Competing activation mechanisms in epidemics on networks

TL;DR

This paper investigates how different network structures and epidemic process types influence whether hubs or the network core primarily sustain epidemic activity, revealing a dual mechanism depending on network properties.

Contribution

It identifies the conditions under which either hubs or the network core dominate epidemic spreading, highlighting the impact of network correlations and degree distribution.

Findings

Innermost core boosts epidemics with transient states.

Hubs or core sustain steady-state epidemics depending on network properties.

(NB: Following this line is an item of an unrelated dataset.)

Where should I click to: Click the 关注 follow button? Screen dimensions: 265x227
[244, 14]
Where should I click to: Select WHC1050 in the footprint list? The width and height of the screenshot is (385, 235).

Correlations in real networks can alter the dominant spreading mechanism.

Abstract

In contrast to previous common wisdom that epidemic activity in heterogeneous networks is dominated by the hubs with the largest number of connections, recent research has pointed out the role that the innermost, dense core of the network plays in sustaining epidemic processes. Here we show that the mechanism responsible of spreading depends on the nature of the process. Epidemics with a transient state are boosted by the innermost core. Contrarily, epidemics allowing a steady state present a dual scenario, where either the hub independently sustains activity and propagates it to the rest of the system, or, alternatively, the innermost network core collectively turns into the active state, maintaining it globally. In uncorrelated networks the former mechanism dominates if the degree distribution decays with an exponent larger than 5/2, and the latter otherwise. Topological correlations, rife in real networks, may perturb this picture, mixing the role of both mechanisms.